Classes 2025 – 2026


UPCOMING CLASSES

September 13: Hedrick Smith, The Future of American Democracy
Click a class name to learn more — and to register!

If you have any questions about classes, please email us: silhseducation@gmail.com

Hedrick Smith

Author, Speaker, Reporter, Producer

Saturday, Sept. 13, 1 p.m. 

Shaw Community Building

Many on Shaw are familiar with Hedrick Smith through his erudite, entertaining, and thought-provoking talks on Shaw over the last 10 years. With the American political landscape having experienced a dramatic shift over the past year, you won’t want to miss this confident, authoritative, and charismatic presenter as he shares his insights on what lies ahead and the future of democracy in America.

Short Bio:

Hedrick Smith is a Pulitzer Prize-winning former New York Times reporter and Emmy Award-winning producer. Over 26 years at The New York Times, he reported from Saigon, Cairo and Paris; across the American South; and served as Moscow and Washington bureau chief. He shared the 1971 Pulitzer Prize for the Pentagon Papers series and won the 1974 Pulitzer for international reporting from Russia and Eastern Europe.

He has earned several national Emmy Awards and nominations for more than 50 hours of documentaries for PBS and its “Frontline” series, including the groundbreaking “Inside Gorbachev’s USSR” and a portrait of the Sept. 11 hijackers, “Inside the Terrorist Network.” His most recent PBS film is “Winning Back Our Democracy,” which follows grassroots movements securing political reforms.

His best-selling books include “The Russians,” “The Power Game: How Washington Works” and “Who Stole the American Dream?,” an examination of how the nation split into two Americas. He hosts the YouTube channel The People vs. the Politicians and runs reclaimtheAmericandream.org. He is completing a new book, “From Promise to Peril: The Outlook for American Democracy.”

For 25 years, Smith and his wife have spent summers on Orcas Island. They have owned a home in Olga for more than 20 years.

This event is brought to you by the SIL&HS Education Committee.


Pho in one hour

a cooking class for hungry adults!

July 12 at 11am • Community Building • Cost per person: $10

Pho is Vietnam’s most iconic and beloved noodle soup — a fragrant, soul-soothing bowl of silky rice noodles, tender meat, and a deeply flavorful spiced broth. The broth is traditionally simmered for hours with beef bones, charred aromatics, and warm spices like star anise, cinnamon, and cloves. Our favorite local chef Ghim Sim Chua will teach you how to recreate all that comforting depth in just one hour, using a pressure cooker. It’s a perfect antidote to those cold wintery Shaw days!

All food for cooking will be supplied; we will email you a list of utensils and supplies to bring.

This class is limited to 20 participants, and you must register.

To register for this event, click here. (Note that this class has reached its limit, but — if you want to sign up — we will put your name on a waiting list and we will let you know as soon as we can if a seat opens up.)

R/V Kittiwake Expedition to search for Pacific Spotted Ratfish nesting sites [Sold Out]

Tuesday, July 15th
1 –4 pm
$40 / person
(This trip is limited to 12 people. Minimum age for this trip is 18.)

We will gather in the parking lot at the Ellis Preserve and then walk down together to the dock to board the R/V Kittiwake and head out!

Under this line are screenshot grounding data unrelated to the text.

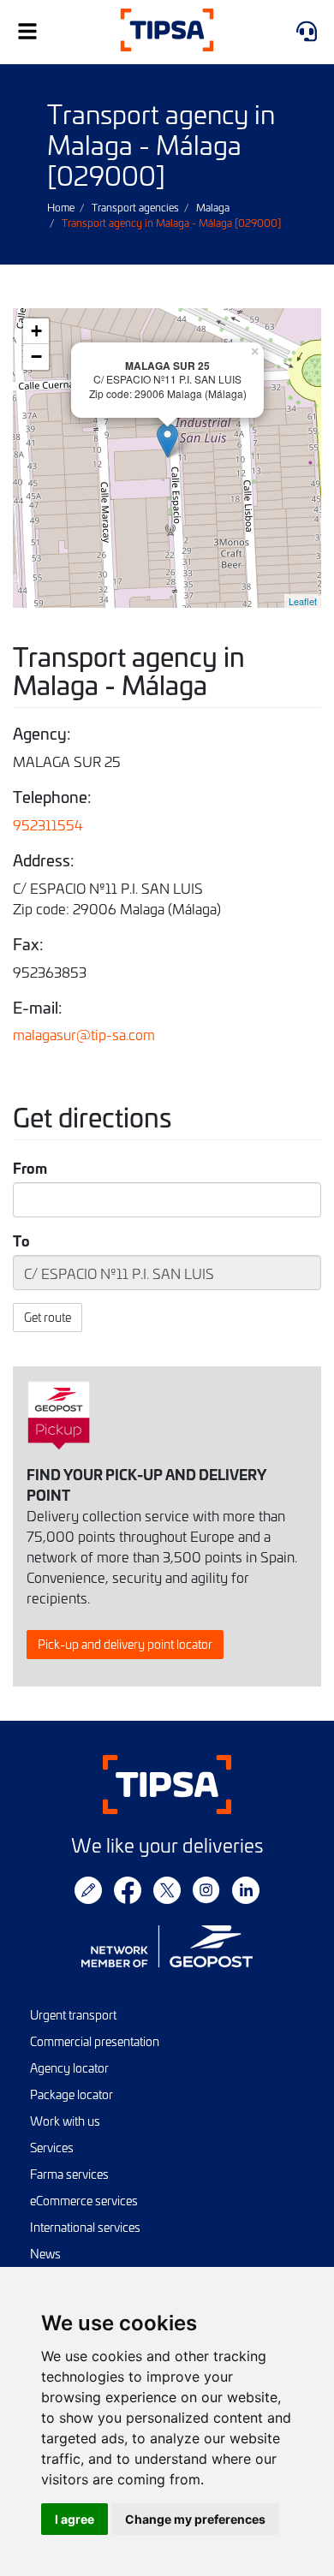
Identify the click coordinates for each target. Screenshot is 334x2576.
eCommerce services (84, 2200)
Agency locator (69, 2068)
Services (52, 2147)
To (21, 1240)
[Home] (167, 32)
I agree (74, 2519)
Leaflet (303, 601)
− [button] (36, 356)
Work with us (65, 2121)
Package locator (71, 2094)
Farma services (69, 2174)
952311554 (48, 824)
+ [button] (36, 331)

You’ll be out on the water for approximately two hours, helping characterize the biodiversity of potential ratfish sites with two net deployments. Each haul will bring up fish, invertebrates, and kelps that we’ll identify — and you’ll help contribute to groundbreaking research.

This expedition is led by Karly Cohen, PhD. Karly is a research scientist at Friday Harbor Labs and is excited to have Shaw community members aboard the R/V Kittiwake for an exciting expedition in search of the lost nursery sites of the Pacific spotted ratfish! Known for their distinctive rat-like beak, these fascinating creatures are abundant throughout the Pacific Northwest waters. Over the past five years, Karly and her team have discovered that these fish migrate through the San Juan Channel, leaving eggs along the way.

Karly is a postdoctoral fellow at the University of Florida in the Fraser lab looking at the evolution and development of teeth, denticles and odontodes. These are some of the earliest vertebrate traits (over 500 million years old)! Using an arsenal of bioimaging techniques, she asks questions about fundamental laws acting on phenotypic evolution through the tools and adaptations of fishes; she asks how different lineages have solved common mechanical and ecological problems. Karly received her Ph.D. from the University of Washington and Friday Harbor Labs in 2022 and graduated from The George Washington University with a Masters in Science in Biology in 2019.

THIS EXPEDITION HAS A HARD LIMIT OF 12 PEOPLE.